Abstract

Detecting driver inattentive behaviors is crucial for driving safety in a driver monitoring system (DMS). Recent works treat driver distraction detection as a multiclass action recognition problem or a binary anomaly detection problem. The former approach aims to classify a fixed set of action classes. Although specific distraction classes can be predicted, this approach is inflexible to detect unknown driver anomalies. The latter approach mixes all distraction actions into one class: anomalous driving. Because the objective focuses on finding the difference between safe and distracted driving, this approach has better generalization in detecting unknown driver distractions.
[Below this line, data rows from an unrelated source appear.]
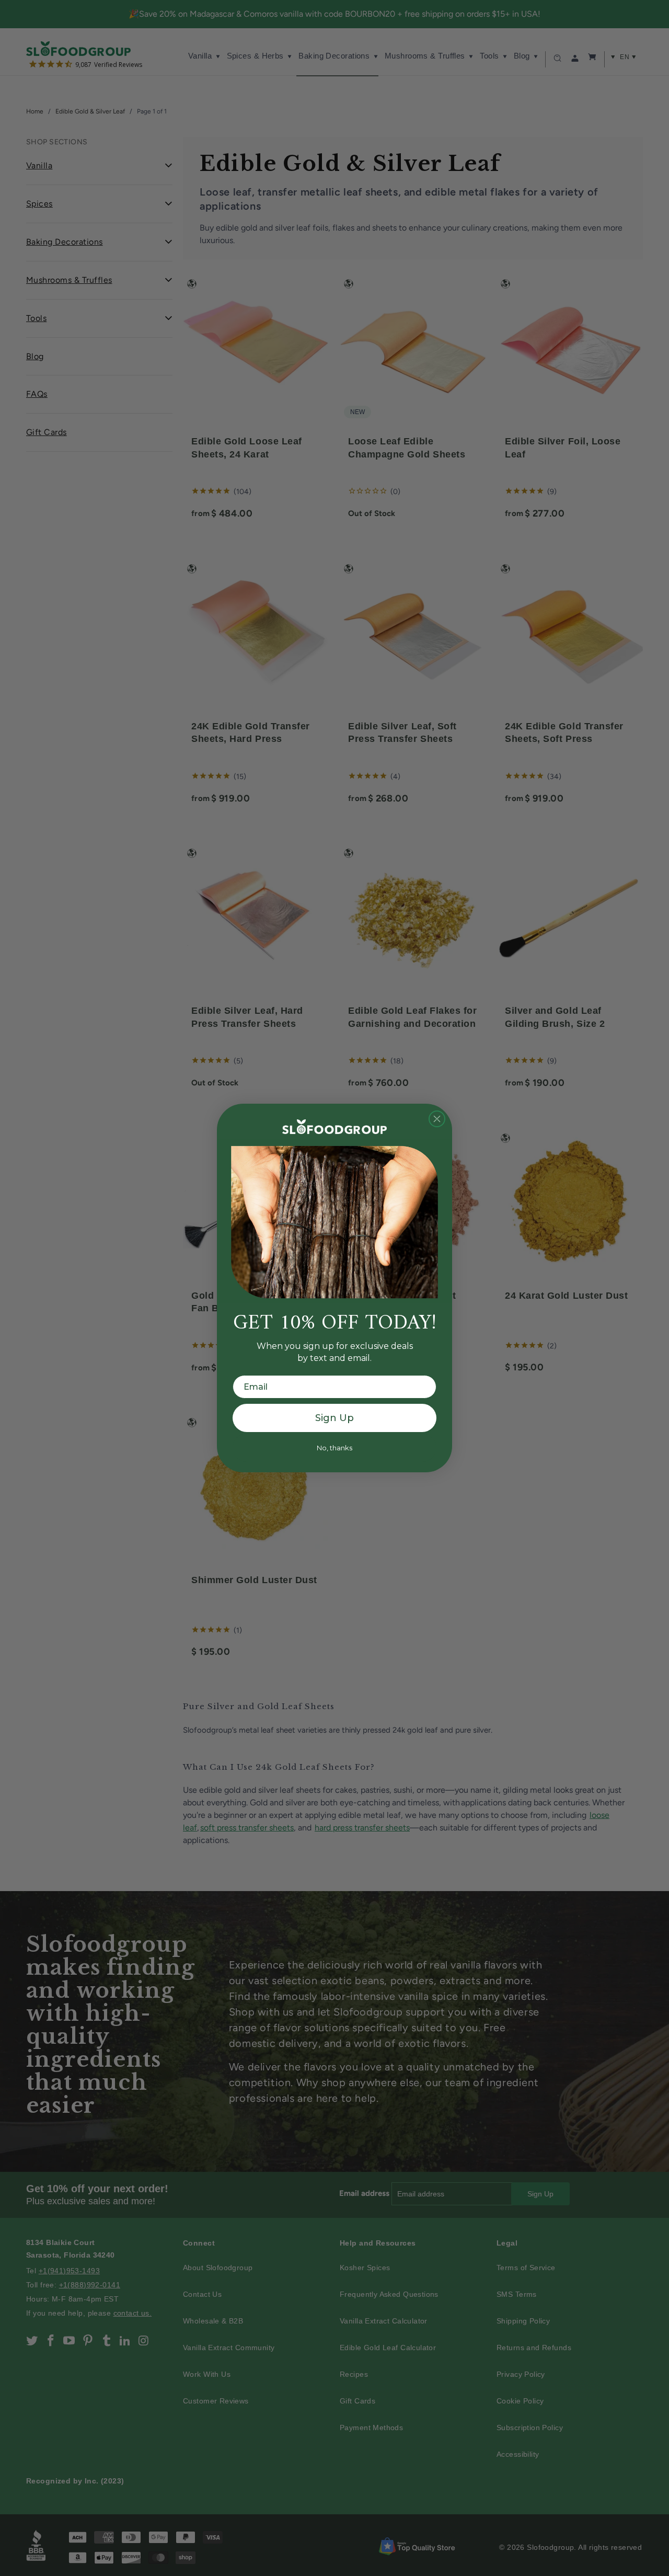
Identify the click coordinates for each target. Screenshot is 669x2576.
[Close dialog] (437, 1119)
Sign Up (334, 1418)
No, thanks (334, 1448)
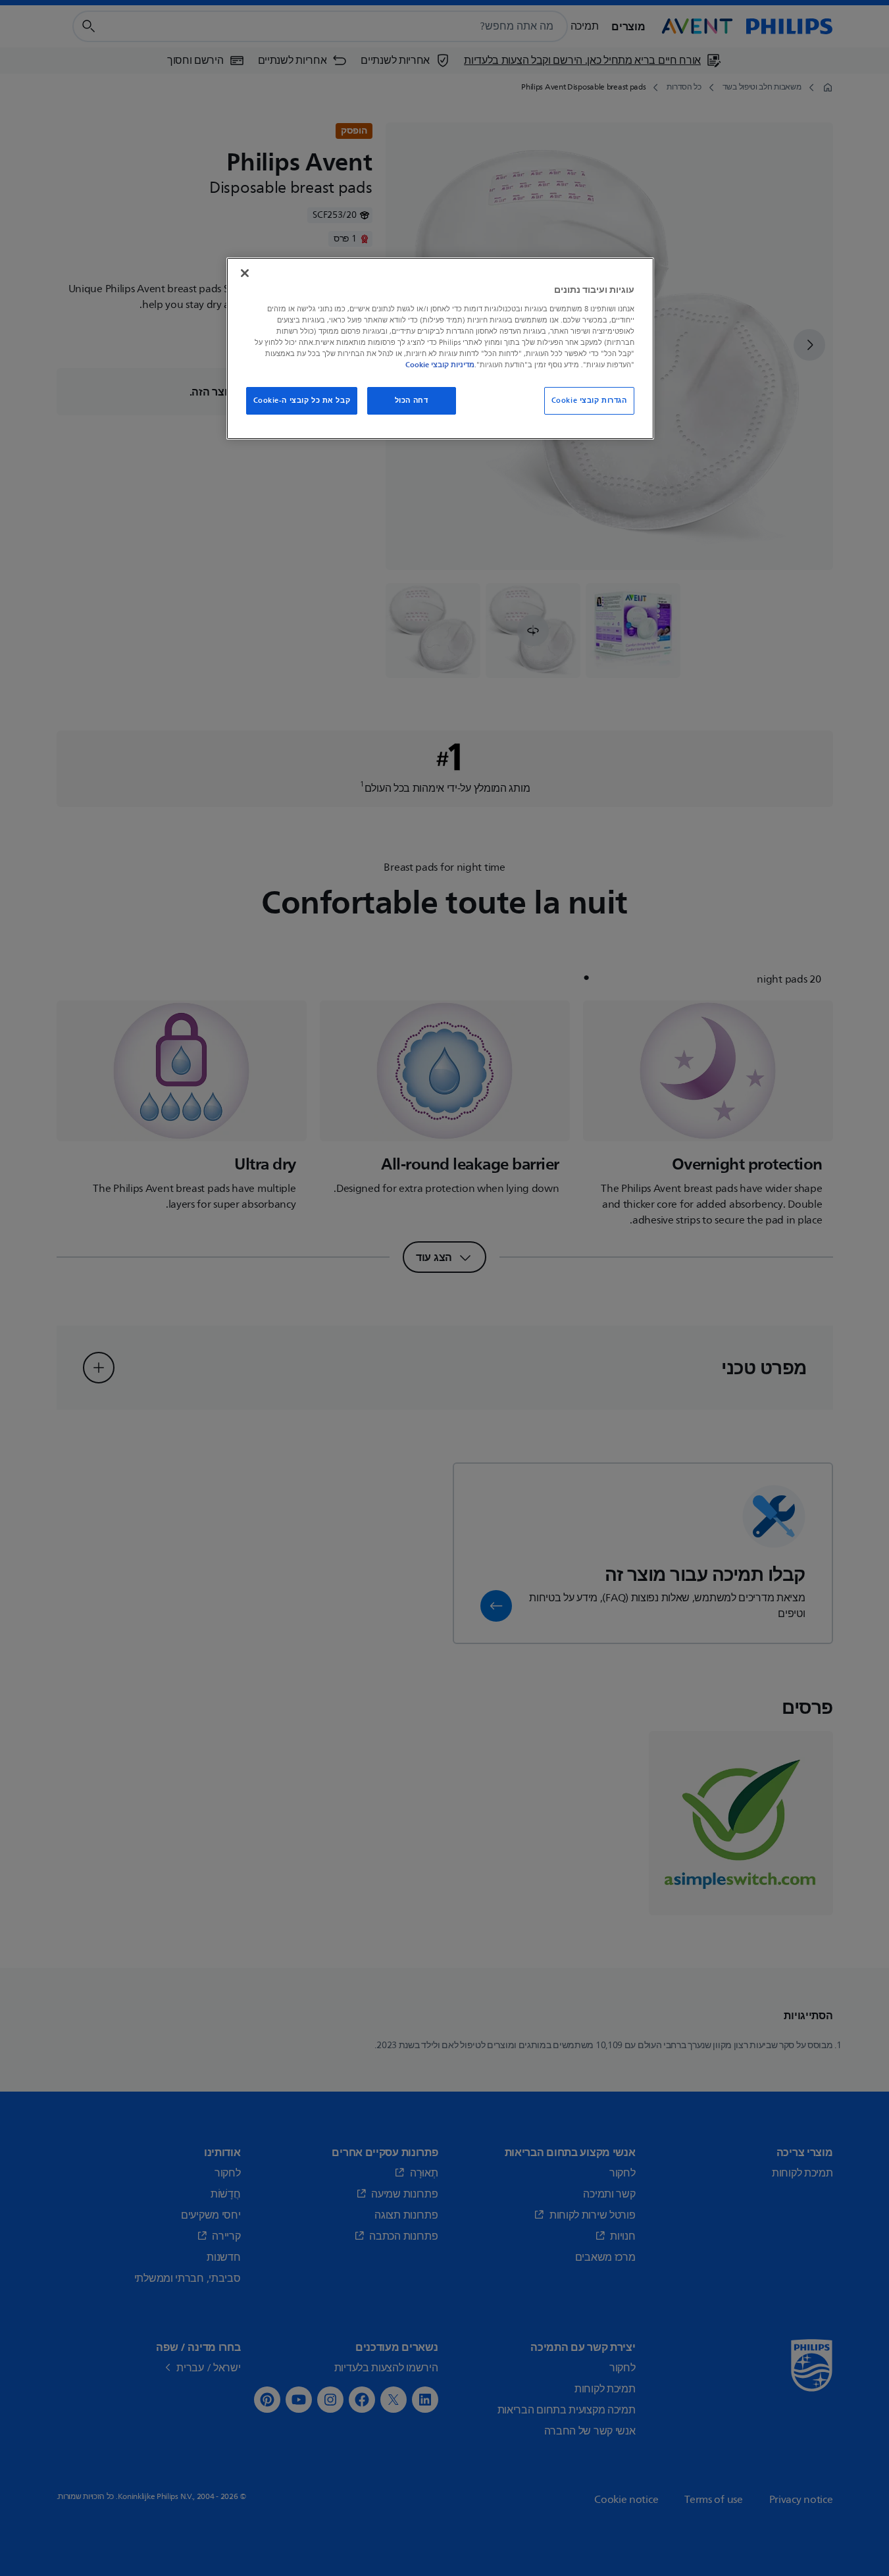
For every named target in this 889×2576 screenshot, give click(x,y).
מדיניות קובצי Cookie (439, 364)
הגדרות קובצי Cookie (589, 400)
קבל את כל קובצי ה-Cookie (302, 400)
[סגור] (244, 273)
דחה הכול (411, 400)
However, a detailed classification of the distraction is missing from the predictions, meaning that the downstream DMS can only treat all distractions with the same severity. In this work, we propose a two-phase anomaly proposal and classification framework [driver anomaly detection and classification network (DADCNet)] robust for open-set anomalies while maintaining high-level distraction understanding. DADCNet makes efficient allocation of multimodal and multiview inputs. The anomaly proposal network first utilizes a subset of the available modalities and views to suggest suspicious anomalous driving behavior. Then, the classification network employs more features to verify the anomaly proposal and classify the proposed distraction action. Through extensive experiments in two driver distraction datasets, our approach significantly reduces the total amount of computation during inference time while maintaining high anomaly detection sensitivity and robust performance in classifying common driver distractions.